The only really substantial bonus is the 26-minute fly-on-the-wall making of piece The Thing We Shot Wednesday Night, which follows, in fairly entertaining fashion, the progress of the film from its inception in 2004. It provides an interesting look at the behind-the-scenes effort that goes into creating all the engineered chaos of Aqua Teen.

There's a whole second disc to go through, but this is where the fans and fanatics will part ways—a lot of Disc 2 is a little tough to take, not the least of which is an 80-minute "deleted movie" that presents the creators' original storyline is somewhat complete fashion. All the voice tracks are complete but the animation is very rough, making it difficult to watch for more than a few minutes. I saw enough to get the gist—the plot appears quite a bit different, though it includes many of the same scenes and gags.

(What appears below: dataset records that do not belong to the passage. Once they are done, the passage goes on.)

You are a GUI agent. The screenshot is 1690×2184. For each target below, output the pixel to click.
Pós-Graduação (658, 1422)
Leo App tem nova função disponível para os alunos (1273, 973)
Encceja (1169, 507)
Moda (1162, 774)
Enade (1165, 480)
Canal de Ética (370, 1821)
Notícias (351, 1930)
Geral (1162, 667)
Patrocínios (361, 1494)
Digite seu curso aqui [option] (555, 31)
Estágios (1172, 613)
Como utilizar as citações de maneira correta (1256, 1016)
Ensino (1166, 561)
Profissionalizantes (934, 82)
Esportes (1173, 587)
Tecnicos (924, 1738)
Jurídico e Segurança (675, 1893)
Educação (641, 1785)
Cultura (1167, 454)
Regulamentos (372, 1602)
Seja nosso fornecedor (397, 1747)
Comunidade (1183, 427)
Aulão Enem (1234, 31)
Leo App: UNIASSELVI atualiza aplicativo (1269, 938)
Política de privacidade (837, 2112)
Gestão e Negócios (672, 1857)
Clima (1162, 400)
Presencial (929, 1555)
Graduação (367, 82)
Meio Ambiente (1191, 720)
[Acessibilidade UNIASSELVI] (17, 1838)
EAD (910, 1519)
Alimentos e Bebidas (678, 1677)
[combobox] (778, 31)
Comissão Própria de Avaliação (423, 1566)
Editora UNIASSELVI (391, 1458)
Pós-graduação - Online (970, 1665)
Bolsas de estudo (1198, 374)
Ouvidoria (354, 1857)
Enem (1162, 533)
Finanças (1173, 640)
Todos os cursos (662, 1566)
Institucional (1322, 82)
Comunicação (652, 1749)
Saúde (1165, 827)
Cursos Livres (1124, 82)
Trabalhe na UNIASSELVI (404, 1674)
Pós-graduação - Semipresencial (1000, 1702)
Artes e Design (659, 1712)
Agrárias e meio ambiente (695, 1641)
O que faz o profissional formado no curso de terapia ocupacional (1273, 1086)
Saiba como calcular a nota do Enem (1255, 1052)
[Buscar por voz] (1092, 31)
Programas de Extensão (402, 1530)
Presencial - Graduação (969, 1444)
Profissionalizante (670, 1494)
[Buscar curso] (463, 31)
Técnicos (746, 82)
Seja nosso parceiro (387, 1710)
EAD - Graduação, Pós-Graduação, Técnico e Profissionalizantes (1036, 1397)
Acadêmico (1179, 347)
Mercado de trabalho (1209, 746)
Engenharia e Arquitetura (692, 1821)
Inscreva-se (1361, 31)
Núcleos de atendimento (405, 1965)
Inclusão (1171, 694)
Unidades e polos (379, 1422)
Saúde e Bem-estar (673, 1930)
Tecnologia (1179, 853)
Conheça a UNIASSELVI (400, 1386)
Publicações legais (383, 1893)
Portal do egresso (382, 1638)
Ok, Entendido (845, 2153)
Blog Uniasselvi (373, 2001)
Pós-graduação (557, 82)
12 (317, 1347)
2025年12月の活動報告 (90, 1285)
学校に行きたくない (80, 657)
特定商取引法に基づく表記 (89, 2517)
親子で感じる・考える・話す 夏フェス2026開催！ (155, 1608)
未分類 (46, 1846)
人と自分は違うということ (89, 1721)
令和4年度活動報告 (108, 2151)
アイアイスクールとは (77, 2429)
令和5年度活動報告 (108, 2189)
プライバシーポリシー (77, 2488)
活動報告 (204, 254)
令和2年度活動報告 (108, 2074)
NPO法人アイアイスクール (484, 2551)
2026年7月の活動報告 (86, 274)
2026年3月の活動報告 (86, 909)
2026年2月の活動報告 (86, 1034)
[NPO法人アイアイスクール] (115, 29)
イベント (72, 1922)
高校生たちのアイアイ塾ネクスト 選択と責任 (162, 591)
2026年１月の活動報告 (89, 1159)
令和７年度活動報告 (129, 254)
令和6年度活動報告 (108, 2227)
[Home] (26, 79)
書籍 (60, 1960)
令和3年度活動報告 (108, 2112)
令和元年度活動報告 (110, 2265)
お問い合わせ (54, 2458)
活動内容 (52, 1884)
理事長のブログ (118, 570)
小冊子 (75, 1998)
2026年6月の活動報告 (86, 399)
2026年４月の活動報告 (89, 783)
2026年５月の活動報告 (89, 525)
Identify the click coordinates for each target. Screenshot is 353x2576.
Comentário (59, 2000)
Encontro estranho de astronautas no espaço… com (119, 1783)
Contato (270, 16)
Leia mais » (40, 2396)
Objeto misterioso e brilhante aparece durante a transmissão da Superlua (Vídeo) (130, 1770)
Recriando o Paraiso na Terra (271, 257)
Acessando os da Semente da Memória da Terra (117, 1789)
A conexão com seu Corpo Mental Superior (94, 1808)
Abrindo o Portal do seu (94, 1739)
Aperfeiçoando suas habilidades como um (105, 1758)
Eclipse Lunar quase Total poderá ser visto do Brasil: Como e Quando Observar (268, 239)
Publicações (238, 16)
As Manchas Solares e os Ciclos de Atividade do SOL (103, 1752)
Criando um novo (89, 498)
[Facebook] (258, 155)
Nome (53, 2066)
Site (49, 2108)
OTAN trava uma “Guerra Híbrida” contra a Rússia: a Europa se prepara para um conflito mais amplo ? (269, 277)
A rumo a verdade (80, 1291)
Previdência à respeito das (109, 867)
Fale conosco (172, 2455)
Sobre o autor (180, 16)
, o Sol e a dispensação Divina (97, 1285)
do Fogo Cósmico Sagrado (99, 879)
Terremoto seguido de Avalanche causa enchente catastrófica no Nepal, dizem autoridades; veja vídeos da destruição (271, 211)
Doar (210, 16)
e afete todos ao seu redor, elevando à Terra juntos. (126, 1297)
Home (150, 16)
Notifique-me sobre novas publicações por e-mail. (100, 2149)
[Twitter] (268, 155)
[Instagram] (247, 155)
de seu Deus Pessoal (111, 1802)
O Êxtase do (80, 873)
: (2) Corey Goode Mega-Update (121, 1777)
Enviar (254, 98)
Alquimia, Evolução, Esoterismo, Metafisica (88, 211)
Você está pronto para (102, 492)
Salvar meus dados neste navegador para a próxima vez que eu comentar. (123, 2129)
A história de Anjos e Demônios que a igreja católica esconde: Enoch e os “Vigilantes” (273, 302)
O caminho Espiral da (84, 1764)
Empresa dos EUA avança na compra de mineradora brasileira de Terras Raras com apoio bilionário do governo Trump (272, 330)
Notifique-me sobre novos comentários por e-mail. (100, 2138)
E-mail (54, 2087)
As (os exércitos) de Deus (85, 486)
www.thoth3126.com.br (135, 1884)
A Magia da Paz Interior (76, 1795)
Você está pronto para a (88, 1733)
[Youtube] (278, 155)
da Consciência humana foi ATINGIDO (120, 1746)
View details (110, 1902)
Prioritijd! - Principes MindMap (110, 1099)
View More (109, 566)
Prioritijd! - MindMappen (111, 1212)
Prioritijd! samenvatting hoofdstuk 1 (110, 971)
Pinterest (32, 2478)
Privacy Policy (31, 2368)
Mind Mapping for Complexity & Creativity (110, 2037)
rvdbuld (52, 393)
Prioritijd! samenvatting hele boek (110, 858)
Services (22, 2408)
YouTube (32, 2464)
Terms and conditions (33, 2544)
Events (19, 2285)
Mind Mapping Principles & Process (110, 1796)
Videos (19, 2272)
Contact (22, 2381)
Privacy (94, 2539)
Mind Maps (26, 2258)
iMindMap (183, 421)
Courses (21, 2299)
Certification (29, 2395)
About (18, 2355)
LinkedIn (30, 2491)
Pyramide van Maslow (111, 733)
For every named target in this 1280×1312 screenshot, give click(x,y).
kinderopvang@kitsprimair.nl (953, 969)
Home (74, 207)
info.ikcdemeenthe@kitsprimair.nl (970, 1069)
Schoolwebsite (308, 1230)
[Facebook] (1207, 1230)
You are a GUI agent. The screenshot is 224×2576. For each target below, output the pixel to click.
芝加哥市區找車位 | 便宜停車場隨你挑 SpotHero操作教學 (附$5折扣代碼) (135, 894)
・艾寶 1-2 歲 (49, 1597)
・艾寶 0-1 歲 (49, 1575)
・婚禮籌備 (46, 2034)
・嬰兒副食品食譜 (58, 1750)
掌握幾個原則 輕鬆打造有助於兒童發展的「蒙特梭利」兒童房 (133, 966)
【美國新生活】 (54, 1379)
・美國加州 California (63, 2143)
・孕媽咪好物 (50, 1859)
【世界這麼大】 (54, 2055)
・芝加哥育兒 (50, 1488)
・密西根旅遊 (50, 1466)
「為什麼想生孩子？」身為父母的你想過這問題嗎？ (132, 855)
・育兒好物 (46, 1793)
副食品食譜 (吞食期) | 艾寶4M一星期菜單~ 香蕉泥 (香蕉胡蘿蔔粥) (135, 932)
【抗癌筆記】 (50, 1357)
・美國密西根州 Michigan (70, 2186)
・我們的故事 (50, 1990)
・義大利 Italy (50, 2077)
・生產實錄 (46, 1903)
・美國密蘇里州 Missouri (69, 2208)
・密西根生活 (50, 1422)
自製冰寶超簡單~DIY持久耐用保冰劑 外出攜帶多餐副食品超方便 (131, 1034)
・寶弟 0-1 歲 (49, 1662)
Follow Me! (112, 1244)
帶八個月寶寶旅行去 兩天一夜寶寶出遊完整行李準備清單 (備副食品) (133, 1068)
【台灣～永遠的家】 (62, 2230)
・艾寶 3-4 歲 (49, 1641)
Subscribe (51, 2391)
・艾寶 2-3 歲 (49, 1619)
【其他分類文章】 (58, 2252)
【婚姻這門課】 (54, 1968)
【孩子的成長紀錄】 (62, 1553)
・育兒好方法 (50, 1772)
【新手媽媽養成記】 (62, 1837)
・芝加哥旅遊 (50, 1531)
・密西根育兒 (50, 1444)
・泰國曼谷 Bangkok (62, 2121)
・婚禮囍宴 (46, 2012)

There are also a bunch more deleted scenes (eight in all), including one that's 22 minutes long (incorporating a bit of the "deleted movie" along the way). The rest of the cut footage is mostly brief scene extensions with an extra gag or, because this is Aqua Teen, much, much longer versions of gags that aren't really that funny in the first place. You know how it goes.

Ten gag endings run about 30 seconds each and have no relation to the movie whatsoever. But they're kind of funny, usually spoofing genre conventions like the "gotcha" endings of horror films. There are four music videos, but I'm not really sure what they have to do with the movie, except Master Shake sings one of them, and a few "behind the scenes" clips of the musicians at work.

There are some weird promotional pieces, including four "man on the street" interviews featuring Dana Snyder interviewing clueless patrons who have obviously never heard of the movie they are being asked about, and some Cartoon Network bumpers that never actually name the movie. My favorite is an interview between Snyder and "Danny Mothers" (played by comedian Bob Odenkirk), the nervous host of a show called I Love Movies whose questions have nothing to do with Aqua Teen and everything to do with Morgan Freeman and Steven Spielberg.

I do like the packaging, from the heavy metal cover art to the clever illustrations on the discs themselves (one of them looks just like a bootleg DVD), but the presentation has some quirks—there's no scene selection menu for the feature, for one thing, though there are thankfully plenty of chapter stops.

Extras Grade: A+
 

Final Comments

Aqua Teen the movie is as hit-or-miss as Aqua Teen the series, but somehow it wasn't nearly as exhausting as I'd expected over the course of its 80-odd minutes. I think they won me over with the opening gag about a renegade Abe Lincoln traveling through time for some reason. I think he's the one president I'd fully trust with the fate of the time/space continuum.